Surface Layouts

A surface's layout refers to how pixels are mapped to memory locations. This page discusses the different layouts supported by Nvidia hardware and how to deal with them. Some of the details are educated guesses and may or may not be accurate.

Nvidia hardware generally supports 3 types of layouts (that we know of):

Linear
Tiled
Swizzled

Linear

Linear surfaces are the simplest formats to understand. Pixels are arranged horizontally, one after the other, in rows. Linear surfaces have good spatial locality in one dimension (the x-axis), but not the other; moving 1 pixel along the y-axis produces a relatively large address displacement. The wider the surface is, the larger the displacement. Rows may have some padding at the end for alignment purposes.

Addressing:

bpp = bytes per pixel
S_w = surface width (including padding)
Pixel(x, y) = ( y * S_w + x ) * bpp

Linear
(32x32 image)

Tiled

Tiled surfaces are similar to linear surfaces, except that instead of the entire surface being stored linearly, each tile is stored linearly, and tiles are arranged horizontally, one after the other, in rows. Tiled surfaces give more spatial locality, making better use of caches and prefetching. This is because the tiles are not nearly as wide as the entire surface; therefore moving 1 pixel along the y-axis produces a much smaller (and constant) displacement. However, crossing tile boundaries (especially along the y-axis) will produce larger displacements. The typical tile size on Nvidia hardware is 16x16. Tiled surface dimensions must be a multiple of the tile dimensions obviously.

Addressing:

T_w = tile width
T_h = tile height
T_s = T_w * T_h
T_x = x / T_w
T_y = y / T_h
T_px = x % T_w
T_py = y % T_h
S_tw = S_w / T_w
Tile(x, y) = ( T_y * S_tw + T_x ) * T_s
Pixel(x, y) = [ Tile(x, y) + T_py * T_w + T_px ] * bpp

Tiled 16x16
(32x32 image, 16x16 tiles)

Swizzled

Swizzled surfaces are similar to tiled surfaces, but offer even more spatial locality due to their recursive nature. Displacement along either axis starts out very small and gets progressively larger. See Wikipedia for images of the access pattern and a more formal discussion: Z-order (curve). Swizzled surface dimensions must be powers of two.
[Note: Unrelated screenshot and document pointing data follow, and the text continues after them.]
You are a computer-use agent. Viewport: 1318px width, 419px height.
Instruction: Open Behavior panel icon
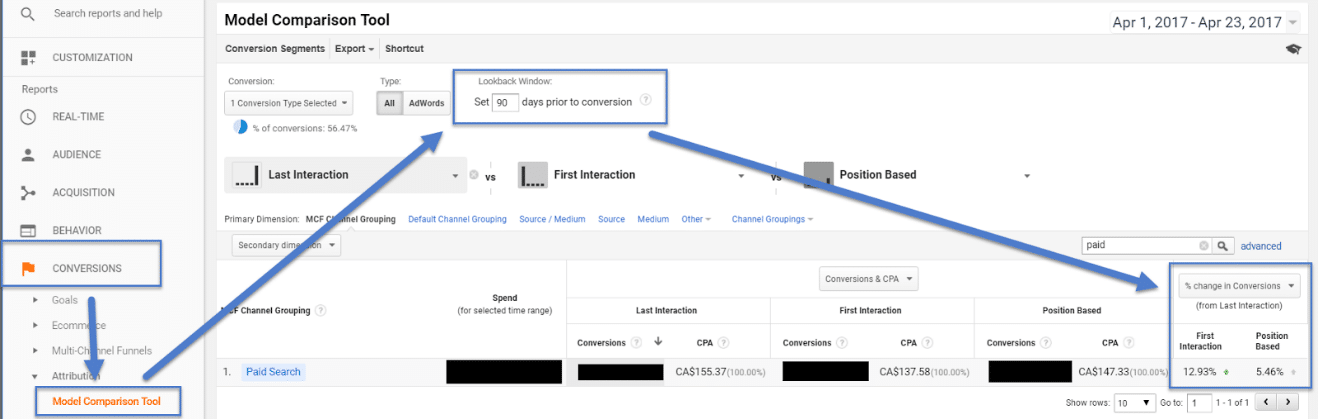(28, 231)
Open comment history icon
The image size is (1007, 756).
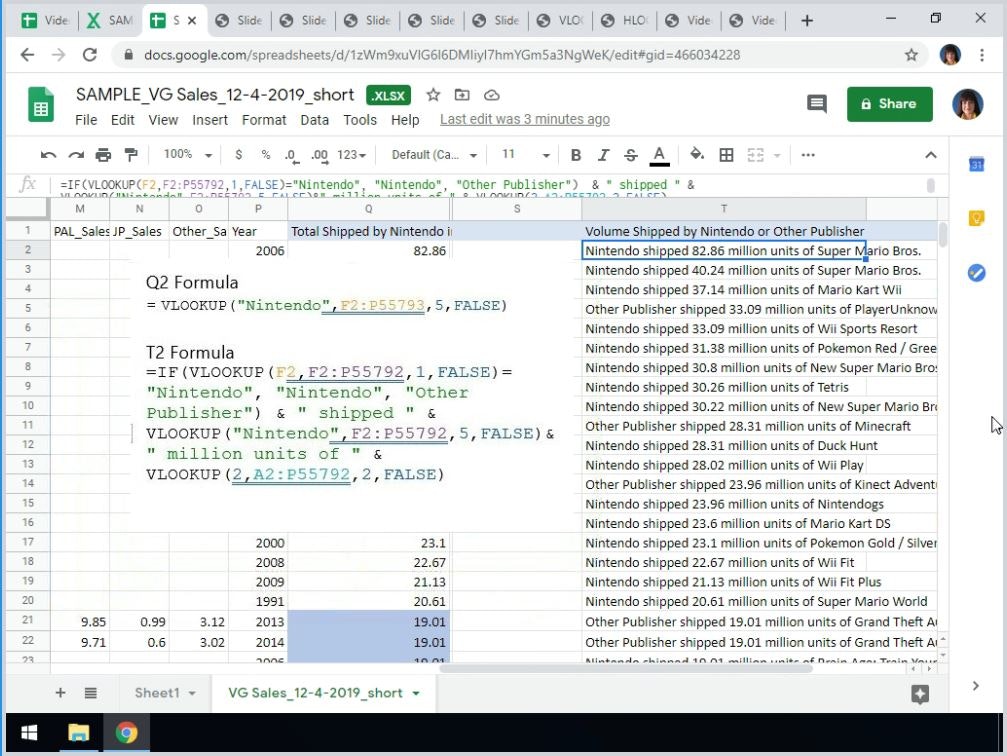pyautogui.click(x=817, y=104)

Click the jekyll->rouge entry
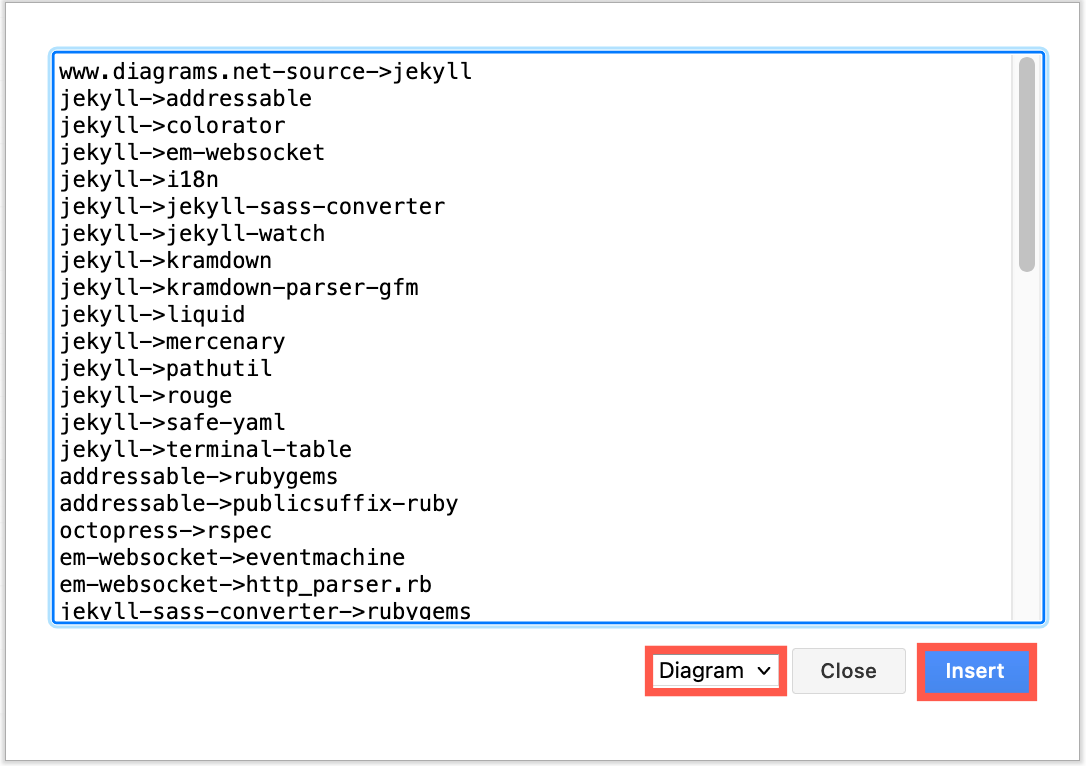[145, 395]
Note that this has little to do with shuffling the components of a vector register in shader programs and such, which is also called swizzling. Probably the term is used in this case because we are shuffling the bits of pixel x/y coordinates to generate addresses.

Addressing:

SwizzleBits(x, y) = y_n x_n y_n-1 x_n-1 ... y₁ x₁ y₀ x₀
Pixel(x, y) = SwizzleBits(x, y) * bpp

Swizzled
(32x32 image)

NV04-NV40

Individual surfaces referenced by the 3D engine have a format which can be swizzled or not swizzled. NV_SCALED_IMAGE_FROM_MEMORY can be used to swizzle an image while copying it, although it seems to have a size limit of 1024x1024; larger surfaces need to be copied in chunks. In general swizzling large surfaces in this way does seem to be slow in comparison to rendering to a swizzled surface using the 3D engine.

Tiled surfaces on the other hand seem to be set up completely differently. There appear to be MTRR-like registers in the MMIO space, where you can specify an offset+len pair to mark a region of memory as tiled. The number of registers available depends on which chip we're dealing with. Tiled memory regions don't appear linear to the CPU like they do on some other hardware, since we can dump the blob's framebuffer and see that it is obviously tiled. All hardware units reading from/writing to memory probably know to check the tile regs, so most likely you can DMA or render to/from tiled without doing anything more than usual. (What do you get if you copy+swizzle a texture to a tiled region?)

Swizzled surfaces are probably only useful as textures and render targets, not as back or front buffers, partly because they have to be POT, and most textures already are POT, and partly because they probably can't be used as scanout buffers.